[Excerpts from a dataset]
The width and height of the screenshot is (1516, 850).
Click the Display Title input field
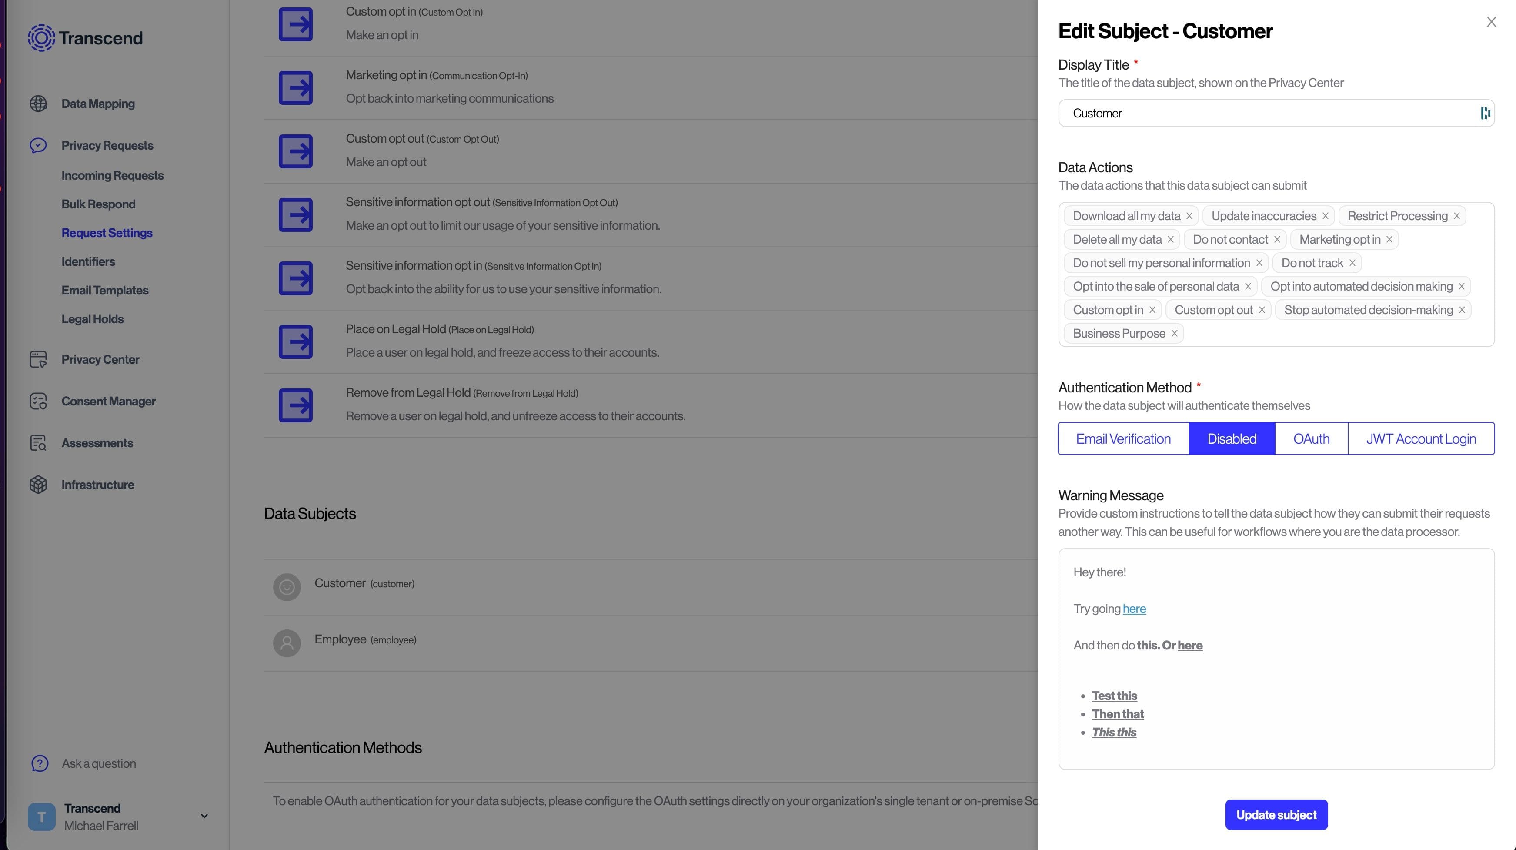coord(1265,113)
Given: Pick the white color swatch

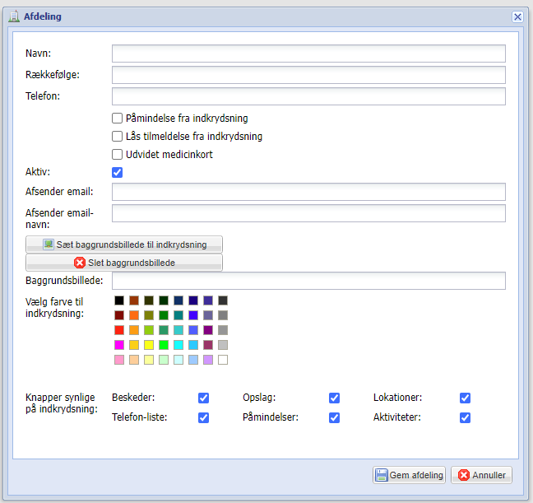Looking at the screenshot, I should coord(223,360).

◆ Assignment
Repeat the records above word for word. Pictures stay out of the copy.

◆ Response box
The width and height of the screenshot is (1516, 850).
Click the Display Title input field
coord(1265,113)
Given: Pick the white color swatch

Looking at the screenshot, I should coord(223,360).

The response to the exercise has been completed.